Pixel coordinate grounding data
· · · · ·
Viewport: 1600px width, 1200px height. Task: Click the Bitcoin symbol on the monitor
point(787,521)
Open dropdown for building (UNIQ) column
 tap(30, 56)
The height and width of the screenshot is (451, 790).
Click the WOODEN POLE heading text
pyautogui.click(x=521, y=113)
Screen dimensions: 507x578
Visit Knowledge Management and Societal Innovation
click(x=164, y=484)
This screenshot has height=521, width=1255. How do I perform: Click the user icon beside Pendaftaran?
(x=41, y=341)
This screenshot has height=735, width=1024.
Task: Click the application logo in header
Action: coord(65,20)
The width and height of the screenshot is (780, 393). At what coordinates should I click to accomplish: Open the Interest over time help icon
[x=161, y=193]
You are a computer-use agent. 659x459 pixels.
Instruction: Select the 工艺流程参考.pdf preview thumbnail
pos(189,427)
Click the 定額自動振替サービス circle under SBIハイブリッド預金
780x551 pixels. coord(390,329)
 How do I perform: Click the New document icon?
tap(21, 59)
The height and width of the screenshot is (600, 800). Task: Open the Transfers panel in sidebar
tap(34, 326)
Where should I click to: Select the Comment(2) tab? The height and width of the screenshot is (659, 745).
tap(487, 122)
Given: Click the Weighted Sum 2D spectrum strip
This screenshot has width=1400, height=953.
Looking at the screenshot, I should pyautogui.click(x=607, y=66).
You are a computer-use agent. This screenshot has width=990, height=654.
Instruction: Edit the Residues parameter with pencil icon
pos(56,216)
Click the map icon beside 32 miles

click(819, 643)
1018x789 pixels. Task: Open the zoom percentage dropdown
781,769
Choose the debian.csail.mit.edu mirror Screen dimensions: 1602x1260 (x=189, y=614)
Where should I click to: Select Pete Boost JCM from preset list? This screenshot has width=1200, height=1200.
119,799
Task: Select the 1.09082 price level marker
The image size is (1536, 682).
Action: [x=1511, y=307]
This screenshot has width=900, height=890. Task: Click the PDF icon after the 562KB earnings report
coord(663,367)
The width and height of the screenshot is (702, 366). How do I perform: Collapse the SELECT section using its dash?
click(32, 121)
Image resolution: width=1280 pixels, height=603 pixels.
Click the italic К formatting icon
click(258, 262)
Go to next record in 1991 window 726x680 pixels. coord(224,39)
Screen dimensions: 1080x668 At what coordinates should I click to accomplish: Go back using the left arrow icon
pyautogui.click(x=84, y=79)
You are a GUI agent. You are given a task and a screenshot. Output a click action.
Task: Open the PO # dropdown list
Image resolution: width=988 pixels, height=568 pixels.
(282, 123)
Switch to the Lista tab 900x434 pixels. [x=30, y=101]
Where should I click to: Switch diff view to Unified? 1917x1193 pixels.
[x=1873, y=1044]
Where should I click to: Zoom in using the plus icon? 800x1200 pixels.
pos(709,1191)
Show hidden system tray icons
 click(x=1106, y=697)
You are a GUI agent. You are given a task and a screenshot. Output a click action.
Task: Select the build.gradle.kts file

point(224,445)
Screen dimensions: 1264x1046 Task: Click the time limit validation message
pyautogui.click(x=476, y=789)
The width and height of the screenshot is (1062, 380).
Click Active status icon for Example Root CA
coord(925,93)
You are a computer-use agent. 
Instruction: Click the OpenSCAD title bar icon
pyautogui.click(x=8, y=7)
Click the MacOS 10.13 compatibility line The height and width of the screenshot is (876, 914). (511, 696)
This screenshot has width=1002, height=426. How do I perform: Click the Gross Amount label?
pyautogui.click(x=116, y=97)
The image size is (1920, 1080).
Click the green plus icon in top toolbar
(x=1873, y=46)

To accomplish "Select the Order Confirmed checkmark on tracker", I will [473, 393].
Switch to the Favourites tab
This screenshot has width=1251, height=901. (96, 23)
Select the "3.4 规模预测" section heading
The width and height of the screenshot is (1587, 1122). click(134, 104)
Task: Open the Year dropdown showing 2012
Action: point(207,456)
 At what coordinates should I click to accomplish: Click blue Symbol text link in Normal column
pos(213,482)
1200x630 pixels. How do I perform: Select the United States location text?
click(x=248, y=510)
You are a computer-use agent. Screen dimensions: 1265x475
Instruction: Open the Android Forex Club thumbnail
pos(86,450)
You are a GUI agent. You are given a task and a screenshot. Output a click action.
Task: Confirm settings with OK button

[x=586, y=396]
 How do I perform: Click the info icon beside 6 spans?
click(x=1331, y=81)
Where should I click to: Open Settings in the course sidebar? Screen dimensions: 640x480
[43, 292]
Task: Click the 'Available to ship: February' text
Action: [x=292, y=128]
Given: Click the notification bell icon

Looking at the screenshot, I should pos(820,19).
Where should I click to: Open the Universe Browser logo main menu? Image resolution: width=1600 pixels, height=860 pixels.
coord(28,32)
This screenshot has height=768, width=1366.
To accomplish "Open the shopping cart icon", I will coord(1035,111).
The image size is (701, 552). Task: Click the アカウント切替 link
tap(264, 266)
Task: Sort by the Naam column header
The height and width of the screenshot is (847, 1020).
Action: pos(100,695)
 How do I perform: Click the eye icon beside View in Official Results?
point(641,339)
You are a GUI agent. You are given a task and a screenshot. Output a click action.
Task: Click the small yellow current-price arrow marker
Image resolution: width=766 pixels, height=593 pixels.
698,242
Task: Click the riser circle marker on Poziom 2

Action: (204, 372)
· · · · ·
▸ Exercise: Set down the records again, exactly.

▸ Task solution:
Viewport: 1600px width, 1200px height. Task: Click the Bitcoin symbol on the monitor
point(787,521)
Open dropdown for building (UNIQ) column
 tap(30, 56)
The height and width of the screenshot is (451, 790).
Click the WOODEN POLE heading text
pyautogui.click(x=521, y=113)
Screen dimensions: 507x578
Visit Knowledge Management and Societal Innovation
click(x=164, y=484)
This screenshot has height=521, width=1255. How do I perform: Click the user icon beside Pendaftaran?
(x=41, y=341)
This screenshot has height=735, width=1024.
Task: Click the application logo in header
Action: coord(65,20)
The width and height of the screenshot is (780, 393). At what coordinates should I click to accomplish: Open the Interest over time help icon
[x=161, y=193]
You are a computer-use agent. 659x459 pixels.
Instruction: Select the 工艺流程参考.pdf preview thumbnail
pos(189,427)
Click the 定額自動振替サービス circle under SBIハイブリッド預金
780x551 pixels. coord(390,329)
 How do I perform: Click the New document icon?
tap(21, 59)
The height and width of the screenshot is (600, 800). Task: Open the Transfers panel in sidebar
tap(34, 326)
Where should I click to: Select the Comment(2) tab? The height and width of the screenshot is (659, 745).
tap(487, 122)
Given: Click the Weighted Sum 2D spectrum strip
This screenshot has width=1400, height=953.
Looking at the screenshot, I should pyautogui.click(x=607, y=66).
You are a computer-use agent. This screenshot has width=990, height=654.
Instruction: Edit the Residues parameter with pencil icon
pos(56,216)
Click the map icon beside 32 miles

click(819, 643)
1018x789 pixels. Task: Open the zoom percentage dropdown
781,769
Choose the debian.csail.mit.edu mirror Screen dimensions: 1602x1260 (x=189, y=614)
Where should I click to: Select Pete Boost JCM from preset list? This screenshot has width=1200, height=1200.
119,799
Task: Select the 1.09082 price level marker
The image size is (1536, 682).
Action: [x=1511, y=307]
This screenshot has width=900, height=890. Task: Click the PDF icon after the 562KB earnings report
coord(663,367)
The width and height of the screenshot is (702, 366). How do I perform: Collapse the SELECT section using its dash?
click(32, 121)
Image resolution: width=1280 pixels, height=603 pixels.
Click the italic К formatting icon
click(258, 262)
Go to next record in 1991 window 726x680 pixels. coord(224,39)
Screen dimensions: 1080x668 At what coordinates should I click to accomplish: Go back using the left arrow icon
pyautogui.click(x=84, y=79)
You are a GUI agent. You are given a task and a screenshot. Output a click action.
Task: Open the PO # dropdown list
Image resolution: width=988 pixels, height=568 pixels.
(282, 123)
Switch to the Lista tab 900x434 pixels. [x=30, y=101]
Where should I click to: Switch diff view to Unified? 1917x1193 pixels.
[x=1873, y=1044]
Where should I click to: Zoom in using the plus icon? 800x1200 pixels.
pos(709,1191)
Show hidden system tray icons
 click(x=1106, y=697)
You are a GUI agent. You are given a task and a screenshot. Output a click action.
Task: Select the build.gradle.kts file

point(224,445)
Screen dimensions: 1264x1046 Task: Click the time limit validation message
pyautogui.click(x=476, y=789)
The width and height of the screenshot is (1062, 380).
Click Active status icon for Example Root CA
coord(925,93)
You are a computer-use agent. 
Instruction: Click the OpenSCAD title bar icon
pyautogui.click(x=8, y=7)
Click the MacOS 10.13 compatibility line The height and width of the screenshot is (876, 914). (511, 696)
This screenshot has width=1002, height=426. How do I perform: Click the Gross Amount label?
pyautogui.click(x=116, y=97)
The image size is (1920, 1080).
Click the green plus icon in top toolbar
(x=1873, y=46)

To accomplish "Select the Order Confirmed checkmark on tracker", I will [473, 393].
Switch to the Favourites tab
This screenshot has width=1251, height=901. (96, 23)
Select the "3.4 规模预测" section heading
The width and height of the screenshot is (1587, 1122). click(134, 104)
Task: Open the Year dropdown showing 2012
Action: point(207,456)
 At what coordinates should I click to accomplish: Click blue Symbol text link in Normal column
pos(213,482)
1200x630 pixels. How do I perform: Select the United States location text?
click(x=248, y=510)
You are a computer-use agent. Screen dimensions: 1265x475
Instruction: Open the Android Forex Club thumbnail
pos(86,450)
You are a GUI agent. You are given a task and a screenshot. Output a click action.
Task: Confirm settings with OK button

[x=586, y=396]
 How do I perform: Click the info icon beside 6 spans?
click(x=1331, y=81)
Where should I click to: Open Settings in the course sidebar? Screen dimensions: 640x480
[43, 292]
Task: Click the 'Available to ship: February' text
Action: [x=292, y=128]
Given: Click the notification bell icon

Looking at the screenshot, I should pos(820,19).
Where should I click to: Open the Universe Browser logo main menu? Image resolution: width=1600 pixels, height=860 pixels.
coord(28,32)
This screenshot has height=768, width=1366.
To accomplish "Open the shopping cart icon", I will coord(1035,111).
The image size is (701, 552). Task: Click the アカウント切替 link
tap(264, 266)
Task: Sort by the Naam column header
The height and width of the screenshot is (847, 1020).
Action: pos(100,695)
 How do I perform: Click the eye icon beside View in Official Results?
point(641,339)
You are a GUI agent. You are given a task and a screenshot. Output a click action.
Task: Click the small yellow current-price arrow marker
Image resolution: width=766 pixels, height=593 pixels.
698,242
Task: Click the riser circle marker on Poziom 2

Action: (204, 372)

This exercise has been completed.